With more correlated trees one dominant feature would mean that one feature is most predictive and would always be the first split resulting in all the trees would being similar. It may be that a combination/interaction of columns/features may be more predictive/important and that insight would never be found.
After each split you check a different subset, never removing the features to be split on (with replacement).
The Scikit-learn library’s default is all of the features. Using half of the features works well most of the time. Other good values to try are log2 and the square root of the number of features.
Extremely randomised model
There is a another technique called the Extremely randomised trees model where rather than the every split of every feature/variable, instead the technique tries a few random splits of a few random variables. This makes it extremely random and much quicker to train as it contains more randomness. This causes the resulting model to generalise better and is much quicker to train.
This model relies each tree being less correlated with one another being more important than the accuracy of each tree.
If the model isn’t performing well then more uncorrelated trees can be added.
With the Extremely randomised trees model, it is important the whole dataset isn’t being used or a high percentage of the rows and features in each tree as this won’t generalise well.
Choosing using a Random forest or extra random forest is just a hyper parameter, which tree structure to use.
Grid search — Finding the best hyper parameters
A grid search can be used to find the best hyper parameters. All of the possible hyper parameters are passed in with all the possible values for those hyper parameters. The grid search runs through to determine which is best.

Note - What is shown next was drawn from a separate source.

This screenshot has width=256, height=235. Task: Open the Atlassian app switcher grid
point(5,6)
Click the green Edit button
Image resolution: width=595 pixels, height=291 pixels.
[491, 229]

Random Forests are important as a first technique to apply and can often end up being the only technique you need to apply.
Most linear models have a lot of statistical assumptions where a lot has to be correct before the model starts to work at all. This isn’t the case with Random Forests.
Random Forests work on most sets of data, most of the time with most sets of hyper parameters.
With the PUBG tabular data competition on Kaggle Random Forests reached with 1% error of my best deep learning attempts, with considerably less feature engineering and training time.
I want to say a big thank you to Jeremy Howard and the fast.ai courses as these have helped teach me and give me a better understanding of these techniques.